En la Nochebuena las estrellas jugaban haciendo cabriolas en el firmamento. Serían los ángeles que con ellas querían decirnos cuán grande era su contento. Y en todo el orbe cristiano se iba y se venía como quien reestrena un acontecimiento para volver a llenarnos del asombro de los niños que se asoman por vez primera al grande misterio de un Dios que se hace pequeño. Hace 200 años, un joven cura de pueblo, Joseph Mohr y su organista Franz Gruber, compusieron un villancico para la pequeña comunidad parroquial de Oberndorf, cerca de Salzburg (Austria). Stille Nacht, Noche de paz, se ha convertido en la música y la letra de cuanto celebramos los creyentes en esa noche santa, en el día bellísimo de la Natividad del Señor. Podemos arrastrar el cansancio que nos hace escépticos ante tanto desmán que nos restriega lo inacabado de nuestro mundo, lo complicado de nuestra convivencia, los cruces de intereses tantas veces inhumanos pagando el alto precio de la indiferencia. Y así podríamos ir enumerando los “motivos” por los que no hay noche de paz, ni día de fiesta, cuando queda tanto por allanar, por enderezar, por orientar en nosotros y entre nosotros. Pero para eso mismo quiso venir Dios. Para contarnos con nuestras propias palabras y señalarnos con nuestros mismos gestos, que hay siempre una posible ocasión para volver a empezar, hay siempre un momento para que nazca la esperanza.
En estos días he recordado la frase del gran escritor italiano Cesare Pavese, alguien que no tuvo el don de la fe. Sin embargo, él llegó a decir: “Si por ser increyente afirmo que nadie jamás me ha prometido nada, ¿por qué mi corazón no sabe dejar de esperar?”. Es impresionante este humilde testimonio: el corazón del hombre no puede dejar de esperar, a pesar de todos los desmentidos que nos impone el acontecer diario, cuando nos acorrala en la tristeza y el hastío. Hay un reducto de rebeldía en nuestra alma que dice ¡no! a esta impostura, y sigue esperando, lo sepa o no, a que algo nuevo se cumpla, algo distinto, mucho más bello, mucho más bueno, más justo y verdadero. Y, como decía el gran San Agustín, “nos hiciste Señor, para ti, y nuestro corazón está inquieto hasta que descanse en ti”.

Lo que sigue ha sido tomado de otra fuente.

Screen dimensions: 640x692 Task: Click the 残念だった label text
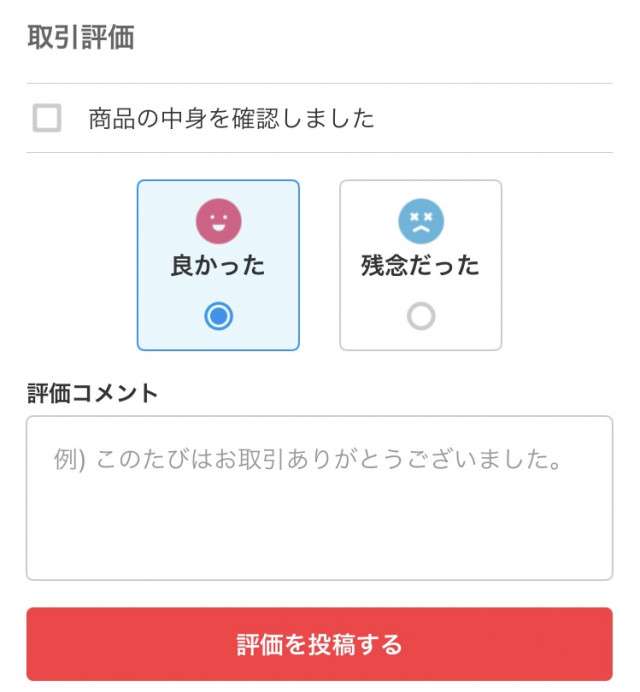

Es la inquietud del corazón que impide que nos resignemos a que las cosas estén como condenadas a la fatalidad de algo que no vale la pena, de algo que no se corresponde con cuanto en nuestro adentro palpita. Para mantener viva esta espera, para dar respuesta a esta pregunta, para esto vino Dios naciendo de María en Belén de Judea. Dios se ha hecho tienda, con su Palabra acampada, y nos ha manifestado su Gloria, llenándonos de Luz. La Encarnación de Dios nos empuja para que, desde nuestra realidad, aquel acontecimiento sucedido hace dos mil años siga sucediendo, y nuestra vida cristiana pueda ser un grito o un susurro del milagro de Dios: que los estragos que hacemos y subvencionamos, con todos nuestros desmanes y pecados, no tienen la última palabra, porque ésta corresponde a la de Dios que se acampó.

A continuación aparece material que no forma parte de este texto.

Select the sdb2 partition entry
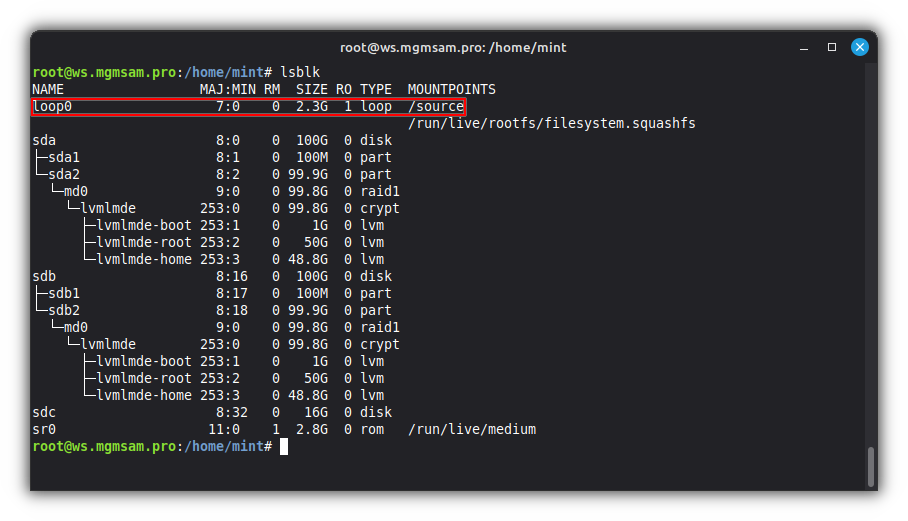The image size is (908, 521). 64,310
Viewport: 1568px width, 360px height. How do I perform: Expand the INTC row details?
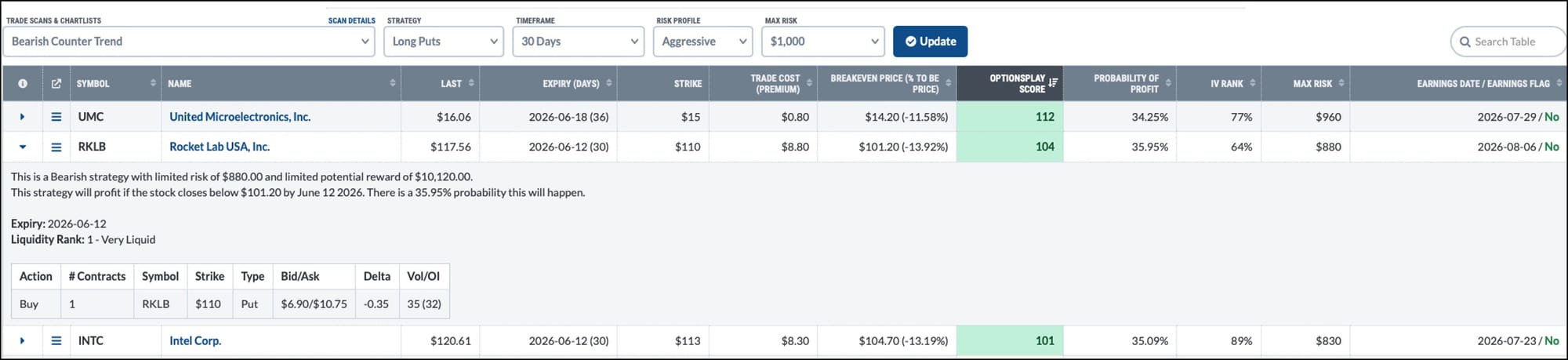tap(22, 341)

Un Dios hecho niño que tendrá que aprender nuestra lengua y nuestros gestos para contarnos y cantarnos una Buena Noticia que no caduca, ni depende de las urnas votadas ni de las bolsas cambiantes. Es la noche de paz más dulce que no se despierta, y con María cantamos al pequeño Dios la nana más tierna, adentrándonos en ese portalín para recibir por pura gracia e inmerecido regalo, el don de ver colmada toda nuestra espera, respondidas todas nuestras preguntas, de ver sostenida nuestra alegría y brindada nuestra esperanza.

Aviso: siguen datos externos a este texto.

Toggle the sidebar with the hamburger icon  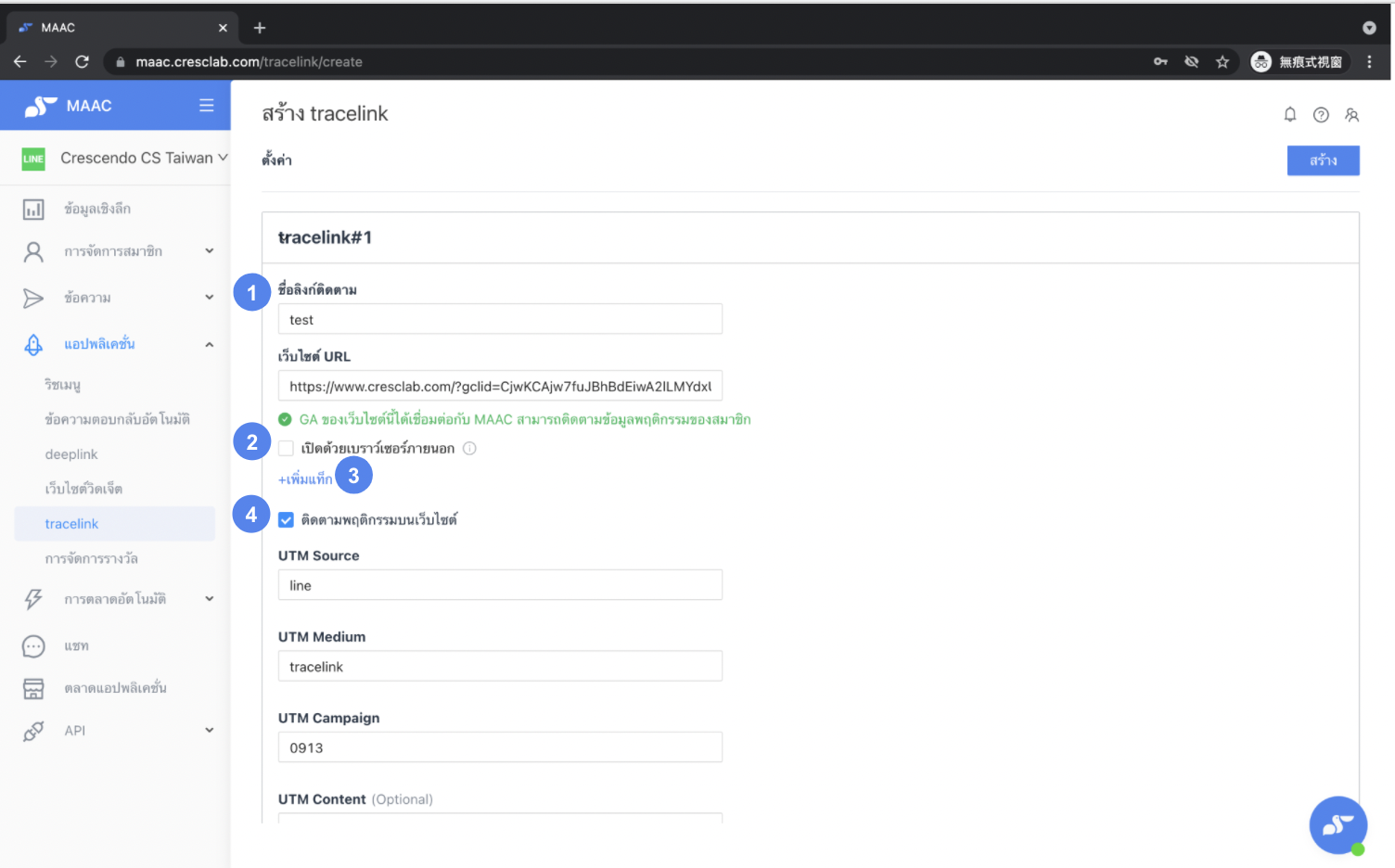tap(206, 105)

Un Dios hecho niño que tendrá que aprender nuestra lengua y nuestros gestos para contarnos y cantarnos una Buena Noticia que no caduca, ni depende de las urnas votadas ni de las bolsas cambiantes. Es la noche de paz más dulce que no se despierta, y con María cantamos al pequeño Dios la nana más tierna, adentrándonos en ese portalín para recibir por pura gracia e inmerecido regalo, el don de ver colmada toda nuestra espera, respondidas todas nuestras preguntas, de ver sostenida nuestra alegría y brindada nuestra esperanza.
Feliz Navidad cristiana, amigos y hermanos. Que José, María y el pequeño Jesús, os guarden y siempre os bendigan.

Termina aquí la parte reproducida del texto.